[The problem]: Please copy the lines below, exactly as they are, from the one with "596x456 pixels." through the one with "the hamburger menu", and leave out the pictures.

Data supplied Start Marker

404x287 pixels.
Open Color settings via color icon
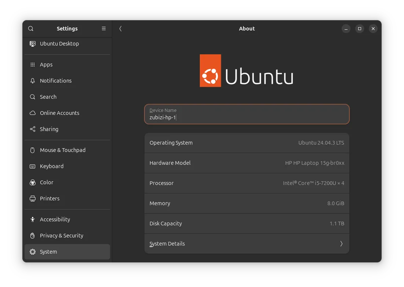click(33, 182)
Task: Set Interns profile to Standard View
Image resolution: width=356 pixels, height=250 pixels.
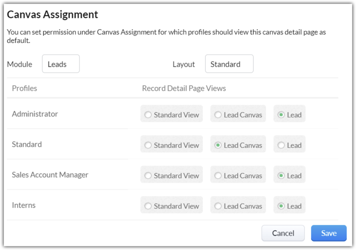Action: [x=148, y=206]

Data supplied End Marker
Data supplied Start Marker

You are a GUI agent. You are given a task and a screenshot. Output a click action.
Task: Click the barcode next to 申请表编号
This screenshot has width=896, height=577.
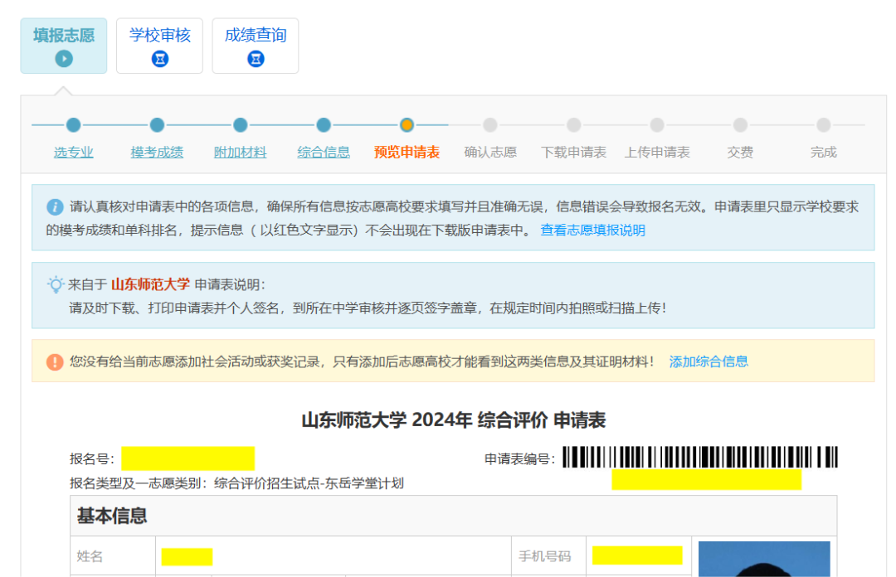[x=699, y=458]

Data supplied End Marker
Data supplied Start Marker

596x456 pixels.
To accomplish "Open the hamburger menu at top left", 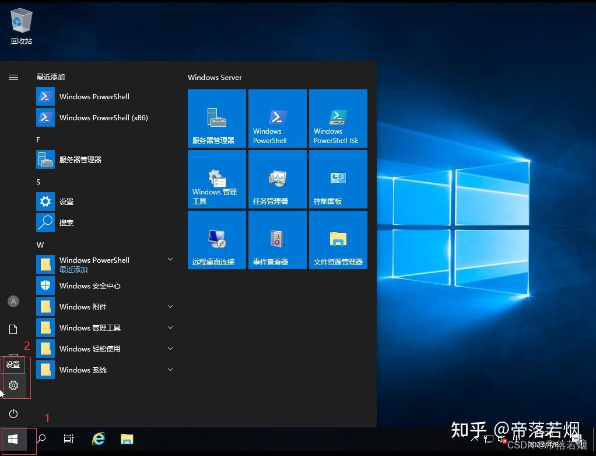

Data supplied End Marker

[Result]:
596x456 pixels.
To accomplish "Open the hamburger menu at top left", 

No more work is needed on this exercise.